=== Prompt ===
Only the number is wanted: how many lines of the data contain "will"?

Items listed in a dataset:
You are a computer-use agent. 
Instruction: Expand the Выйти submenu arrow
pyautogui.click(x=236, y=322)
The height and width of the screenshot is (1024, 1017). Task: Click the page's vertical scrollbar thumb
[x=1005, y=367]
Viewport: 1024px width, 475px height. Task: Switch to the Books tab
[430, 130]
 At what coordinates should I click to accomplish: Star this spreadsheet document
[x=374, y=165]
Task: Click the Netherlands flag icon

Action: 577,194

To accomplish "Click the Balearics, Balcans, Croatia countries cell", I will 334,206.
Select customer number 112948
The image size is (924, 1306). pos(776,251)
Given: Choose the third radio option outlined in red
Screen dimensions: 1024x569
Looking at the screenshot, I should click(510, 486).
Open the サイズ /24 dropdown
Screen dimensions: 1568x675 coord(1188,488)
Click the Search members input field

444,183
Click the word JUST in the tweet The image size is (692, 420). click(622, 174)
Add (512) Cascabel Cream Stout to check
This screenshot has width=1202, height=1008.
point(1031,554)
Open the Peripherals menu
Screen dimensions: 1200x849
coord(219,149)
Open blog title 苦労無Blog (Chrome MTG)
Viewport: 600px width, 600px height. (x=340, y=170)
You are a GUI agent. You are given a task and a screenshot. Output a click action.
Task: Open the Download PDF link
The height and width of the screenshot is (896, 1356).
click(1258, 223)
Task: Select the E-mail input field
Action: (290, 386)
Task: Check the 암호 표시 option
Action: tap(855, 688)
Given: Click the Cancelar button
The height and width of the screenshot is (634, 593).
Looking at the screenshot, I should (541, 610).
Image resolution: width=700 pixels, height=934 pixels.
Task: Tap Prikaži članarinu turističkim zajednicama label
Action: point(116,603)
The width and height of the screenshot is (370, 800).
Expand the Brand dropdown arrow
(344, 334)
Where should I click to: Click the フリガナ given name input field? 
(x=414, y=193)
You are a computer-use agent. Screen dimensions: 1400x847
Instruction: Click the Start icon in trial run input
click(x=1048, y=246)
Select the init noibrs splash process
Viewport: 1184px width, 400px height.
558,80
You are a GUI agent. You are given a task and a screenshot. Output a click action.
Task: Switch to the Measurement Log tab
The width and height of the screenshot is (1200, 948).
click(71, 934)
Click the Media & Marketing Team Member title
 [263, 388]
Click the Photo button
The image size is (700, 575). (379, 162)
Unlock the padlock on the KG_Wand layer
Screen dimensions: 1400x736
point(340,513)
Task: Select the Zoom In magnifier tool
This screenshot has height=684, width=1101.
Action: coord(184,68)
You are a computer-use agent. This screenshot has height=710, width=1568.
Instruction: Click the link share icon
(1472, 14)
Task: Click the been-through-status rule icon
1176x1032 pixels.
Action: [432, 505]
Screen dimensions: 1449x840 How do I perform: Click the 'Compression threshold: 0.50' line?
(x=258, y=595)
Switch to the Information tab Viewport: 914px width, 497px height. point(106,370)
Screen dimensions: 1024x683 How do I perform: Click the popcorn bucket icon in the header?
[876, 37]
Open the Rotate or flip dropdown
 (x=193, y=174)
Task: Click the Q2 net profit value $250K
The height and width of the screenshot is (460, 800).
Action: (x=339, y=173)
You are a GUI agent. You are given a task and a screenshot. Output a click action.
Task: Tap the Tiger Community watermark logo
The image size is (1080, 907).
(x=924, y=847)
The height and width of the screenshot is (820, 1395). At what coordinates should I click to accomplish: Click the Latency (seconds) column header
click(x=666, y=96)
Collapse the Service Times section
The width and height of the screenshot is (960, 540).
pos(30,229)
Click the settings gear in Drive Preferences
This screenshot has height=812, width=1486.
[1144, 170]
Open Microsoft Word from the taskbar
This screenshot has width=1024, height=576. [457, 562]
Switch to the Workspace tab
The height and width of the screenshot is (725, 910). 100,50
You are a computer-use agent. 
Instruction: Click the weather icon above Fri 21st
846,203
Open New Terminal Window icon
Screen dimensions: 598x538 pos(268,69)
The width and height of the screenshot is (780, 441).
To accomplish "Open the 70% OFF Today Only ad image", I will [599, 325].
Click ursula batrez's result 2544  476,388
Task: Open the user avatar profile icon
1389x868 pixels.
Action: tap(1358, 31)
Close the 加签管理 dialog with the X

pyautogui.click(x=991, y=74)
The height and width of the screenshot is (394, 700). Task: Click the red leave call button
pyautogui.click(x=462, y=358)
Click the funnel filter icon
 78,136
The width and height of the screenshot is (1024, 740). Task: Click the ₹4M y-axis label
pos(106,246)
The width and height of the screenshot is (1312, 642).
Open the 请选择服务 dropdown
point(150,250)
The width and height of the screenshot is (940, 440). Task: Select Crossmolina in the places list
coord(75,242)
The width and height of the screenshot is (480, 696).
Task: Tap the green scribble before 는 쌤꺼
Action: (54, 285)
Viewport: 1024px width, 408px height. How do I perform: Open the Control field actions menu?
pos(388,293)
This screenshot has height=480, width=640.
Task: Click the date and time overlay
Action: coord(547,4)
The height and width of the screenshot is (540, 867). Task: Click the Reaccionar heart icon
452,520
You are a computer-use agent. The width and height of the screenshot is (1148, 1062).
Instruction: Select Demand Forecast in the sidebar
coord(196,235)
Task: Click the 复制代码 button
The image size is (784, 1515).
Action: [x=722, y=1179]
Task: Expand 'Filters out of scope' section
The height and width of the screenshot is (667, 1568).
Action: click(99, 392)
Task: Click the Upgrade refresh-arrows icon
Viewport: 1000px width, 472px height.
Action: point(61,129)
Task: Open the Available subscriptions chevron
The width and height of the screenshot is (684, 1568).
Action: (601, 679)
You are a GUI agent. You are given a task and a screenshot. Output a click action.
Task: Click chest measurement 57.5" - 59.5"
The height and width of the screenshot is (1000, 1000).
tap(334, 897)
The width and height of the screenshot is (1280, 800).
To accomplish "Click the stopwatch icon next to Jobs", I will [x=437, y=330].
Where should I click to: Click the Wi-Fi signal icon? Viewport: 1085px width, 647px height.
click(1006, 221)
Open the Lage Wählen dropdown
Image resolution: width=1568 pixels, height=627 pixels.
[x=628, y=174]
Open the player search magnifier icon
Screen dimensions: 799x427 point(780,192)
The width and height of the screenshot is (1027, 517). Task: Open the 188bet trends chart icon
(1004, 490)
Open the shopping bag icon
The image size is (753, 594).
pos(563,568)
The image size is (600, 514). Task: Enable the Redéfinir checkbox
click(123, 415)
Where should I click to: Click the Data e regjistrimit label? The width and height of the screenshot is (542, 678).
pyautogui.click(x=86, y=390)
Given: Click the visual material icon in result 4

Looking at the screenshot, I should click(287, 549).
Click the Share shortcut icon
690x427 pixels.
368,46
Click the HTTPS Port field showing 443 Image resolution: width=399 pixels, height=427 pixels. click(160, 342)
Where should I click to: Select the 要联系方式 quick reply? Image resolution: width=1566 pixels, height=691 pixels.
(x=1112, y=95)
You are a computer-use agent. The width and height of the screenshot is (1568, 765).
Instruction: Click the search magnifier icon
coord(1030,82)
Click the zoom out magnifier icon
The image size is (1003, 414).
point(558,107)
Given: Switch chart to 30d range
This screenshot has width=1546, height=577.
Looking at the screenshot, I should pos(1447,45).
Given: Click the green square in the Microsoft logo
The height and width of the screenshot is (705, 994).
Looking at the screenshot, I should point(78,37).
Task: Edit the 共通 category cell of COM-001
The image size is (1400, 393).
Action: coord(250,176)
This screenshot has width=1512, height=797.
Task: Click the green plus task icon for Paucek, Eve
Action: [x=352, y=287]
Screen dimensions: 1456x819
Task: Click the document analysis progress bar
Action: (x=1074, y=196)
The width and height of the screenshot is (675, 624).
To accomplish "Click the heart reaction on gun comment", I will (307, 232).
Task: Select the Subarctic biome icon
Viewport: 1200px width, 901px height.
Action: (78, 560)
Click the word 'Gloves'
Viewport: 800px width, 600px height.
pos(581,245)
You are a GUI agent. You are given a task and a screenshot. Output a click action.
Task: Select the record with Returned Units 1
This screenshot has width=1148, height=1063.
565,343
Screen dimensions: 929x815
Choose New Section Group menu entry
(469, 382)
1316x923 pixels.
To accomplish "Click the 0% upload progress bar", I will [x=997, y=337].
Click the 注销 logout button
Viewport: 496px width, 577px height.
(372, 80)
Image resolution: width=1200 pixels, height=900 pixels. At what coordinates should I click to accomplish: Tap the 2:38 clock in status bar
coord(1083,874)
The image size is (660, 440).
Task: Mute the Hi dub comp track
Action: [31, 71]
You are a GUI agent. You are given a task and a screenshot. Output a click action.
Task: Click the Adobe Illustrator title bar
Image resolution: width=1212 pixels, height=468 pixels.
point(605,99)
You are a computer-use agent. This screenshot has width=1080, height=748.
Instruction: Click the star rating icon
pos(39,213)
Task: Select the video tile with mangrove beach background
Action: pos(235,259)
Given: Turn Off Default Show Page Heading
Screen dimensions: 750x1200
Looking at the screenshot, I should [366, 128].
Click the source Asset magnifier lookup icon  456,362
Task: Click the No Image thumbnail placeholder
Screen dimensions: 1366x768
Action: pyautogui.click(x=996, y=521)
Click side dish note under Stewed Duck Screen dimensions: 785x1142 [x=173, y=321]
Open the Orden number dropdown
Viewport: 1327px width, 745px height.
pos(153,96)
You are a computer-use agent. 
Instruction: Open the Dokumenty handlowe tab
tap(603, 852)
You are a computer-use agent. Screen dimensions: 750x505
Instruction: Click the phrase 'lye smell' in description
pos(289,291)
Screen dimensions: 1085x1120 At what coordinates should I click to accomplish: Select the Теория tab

=== Response below ===
5